The older I get, the less I seem to know. When I was in my twenties, I had an opinion on everything. In my mind, I had it all sorted out as to what was good, bad, wrong and right. The lines were pretty solid, and I took them as rulers to live by. My experiences were so limited due to my time spent living that I wrote my rule book according to what I’d been told.
I chose a reading this morning in Meditations from the Mat about duality.
The irony is that we can’t define wrong without defining the concept of right. In my early days, I was dead set that divorce was wrong. I saw it as a lazy way of getting out of problems, and I looked with judgment on anyone that took that route. And then it happened to me. All of a sudden, the sharp contrast of that duality between right and wrong lost its laser focus. My life, as well as my beliefs, unraveled.
I finally understand how painful that decision was. Sure, for some it may be a lazy way out, but I know for me it was an extremely difficult choice and not one I took lightly at all. I actually had no idea whether it was “right” or “wrong”. I just knew what I had to do. And plenty of people shared with me how wrong I was to do it. Others just stayed away not understanding my choice. I was left with a solid circle of friends who were formerly divorced. Many of them had never even mentioned it. It was one of the greatest learning experiences of my life – but not fun at all. I know why God hates divorce. It hurts like an SOB.
Many of my beliefs have fallen throughout the years about “right” and “wrong”. My words have become softer and more nuanced. Most people have issues that unfortunately get worse and more ingrained over time. Some of those issues are created by things they’ve done to themselves, but many are created by biology or upbringing. I find myself being more compassionate that judgmental. The exception is when I’m hurt by the behavior. It takes me awhile to reframe things that cause me pain because I have to sort through that to find compassion.
It doesn’t mean that I don’t have values and that anything goes. I try to live by that old “golden rule” to treat others as I would like to be treated. And, honestly, that’s one reason I try to be compassionate. I have my moments when I’m not very nice. My faults and issues flare up on a fairly regular basis, and I hope that others will understand that I’m not perfect but that doesn’t make me a bad human being. It just seems civilized to look another person in the eye and respect them for who they are.

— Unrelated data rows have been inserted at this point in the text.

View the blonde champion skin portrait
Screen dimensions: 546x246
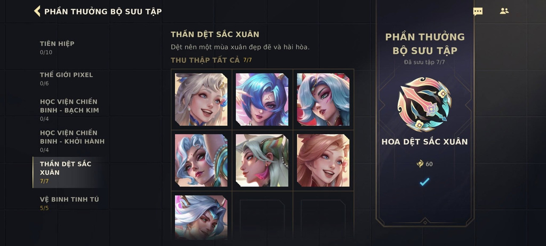click(201, 100)
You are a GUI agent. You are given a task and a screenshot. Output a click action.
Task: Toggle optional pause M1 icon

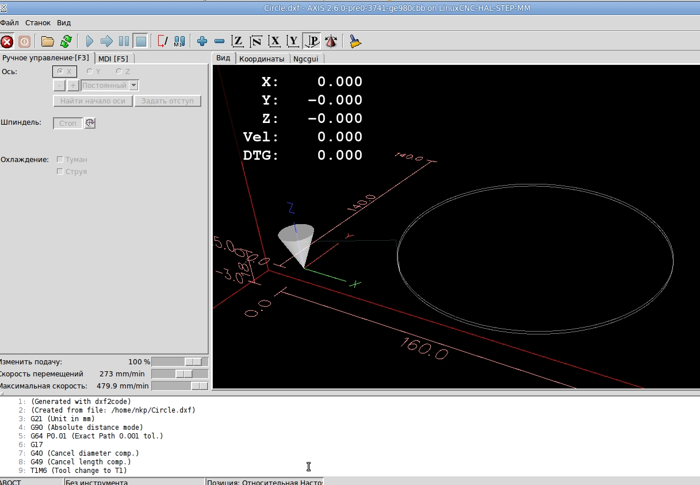click(179, 41)
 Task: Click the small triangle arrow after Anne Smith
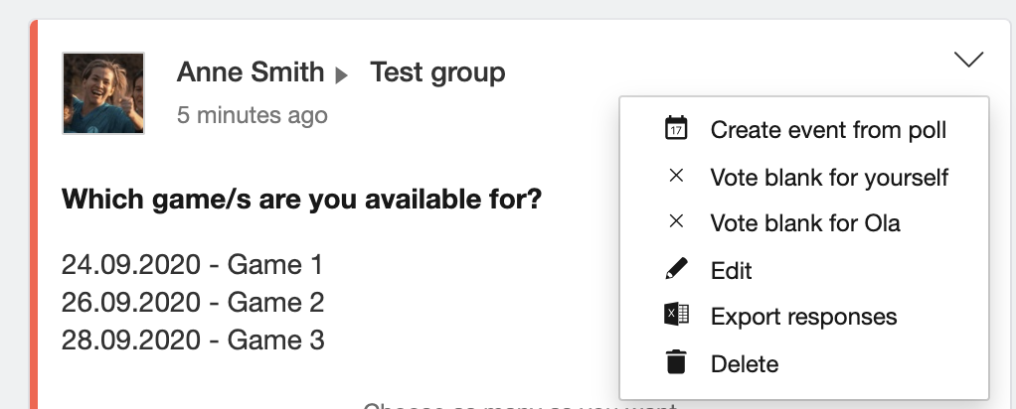pyautogui.click(x=341, y=75)
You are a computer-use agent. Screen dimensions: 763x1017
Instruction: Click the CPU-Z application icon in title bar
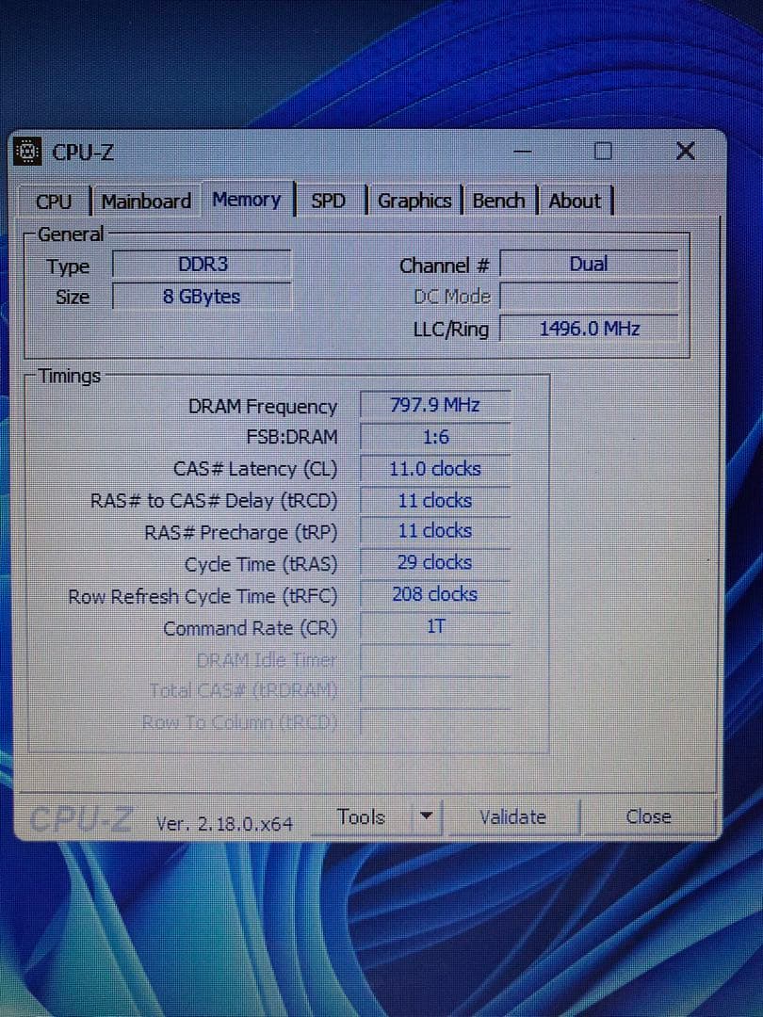28,152
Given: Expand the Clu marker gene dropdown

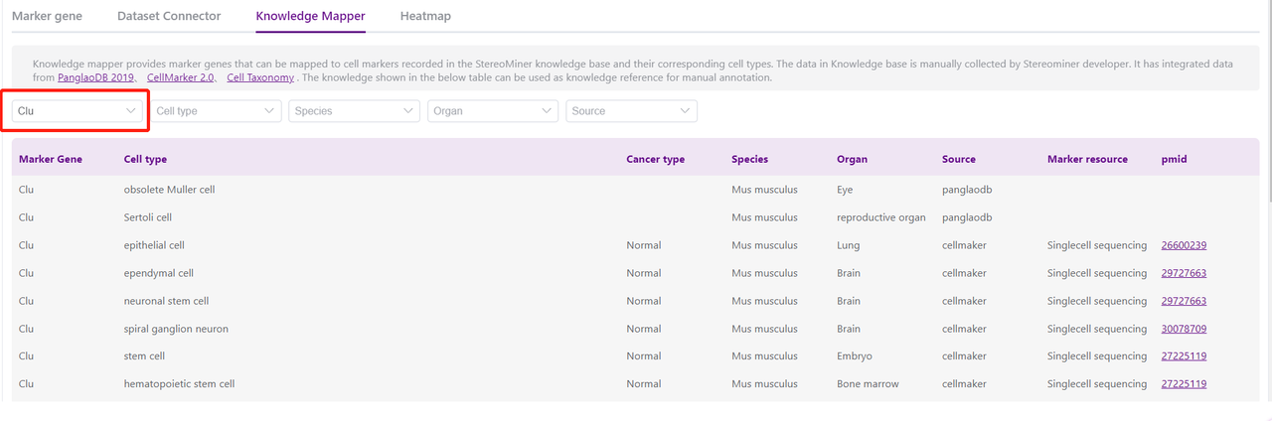Looking at the screenshot, I should [x=78, y=111].
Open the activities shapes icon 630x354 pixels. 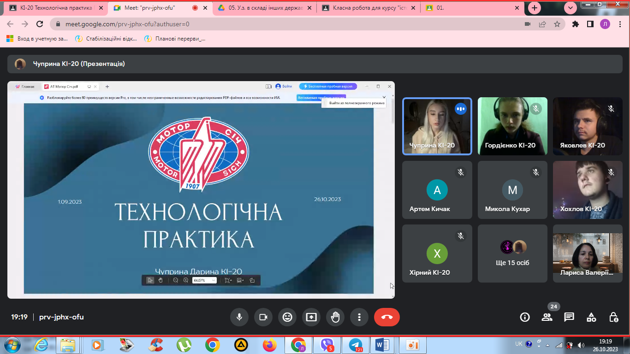click(x=591, y=317)

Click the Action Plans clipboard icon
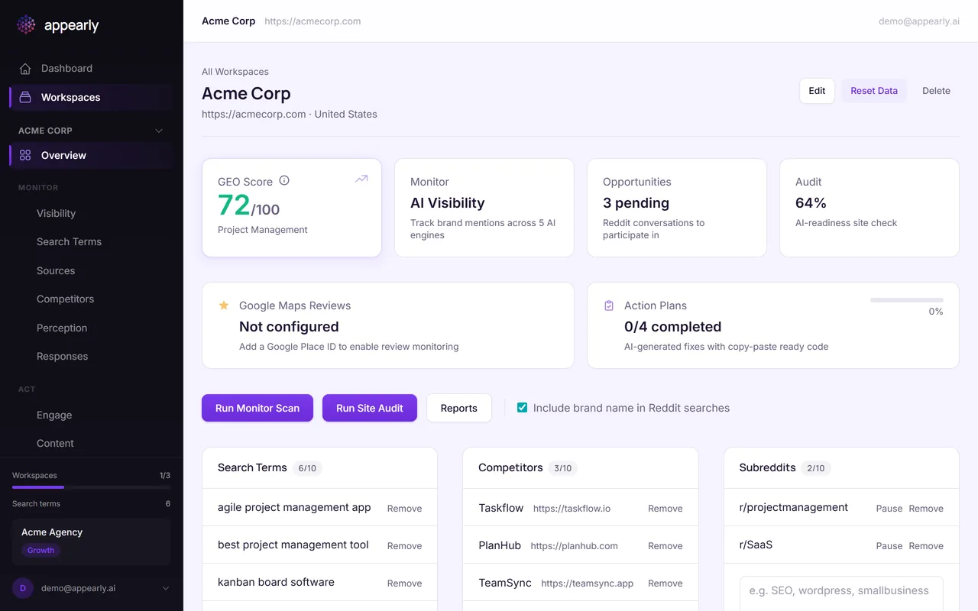pos(609,306)
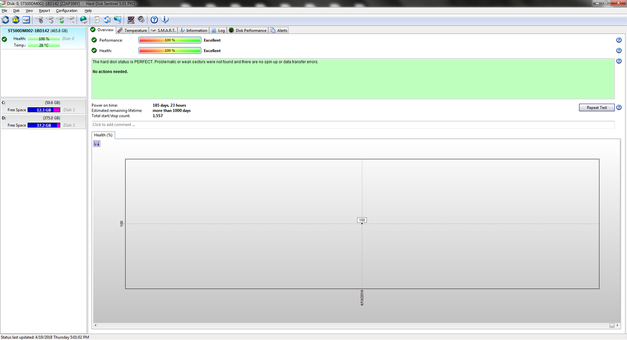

Along with compassion, I set pretty strong boundaries. I respect the fact that you want to be controlling and verbally abusive, but that doesn’t mean I’m going to put myself in your path. I limit my closest relationships to those that are trying to be respectful of others, and I tolerate or avoid the rest. It’s not a high-minded goal, I just sleep better at night when I’m under less stress. And being in relationship with people with deep issues causes a lot of chaos. I prefer serenity.
My priorities have changed throughout my life. It used to be important that people saw me as fitting in or doing things “the right way”. Now I focus more on relationships and enjoying life. I try to get in touch with how something resonates with me inside and act according to that compass. If I don’t think I’m going to be able to sleep for thinking about it later, I might better bite my tongue. Life is short, and it’s getting even shorter. The lines are fuzzier, and all of a sudden I have realized that the man behind the curtain is just a pissed off child. Everything looks different at midlife, and I kind of like it like that.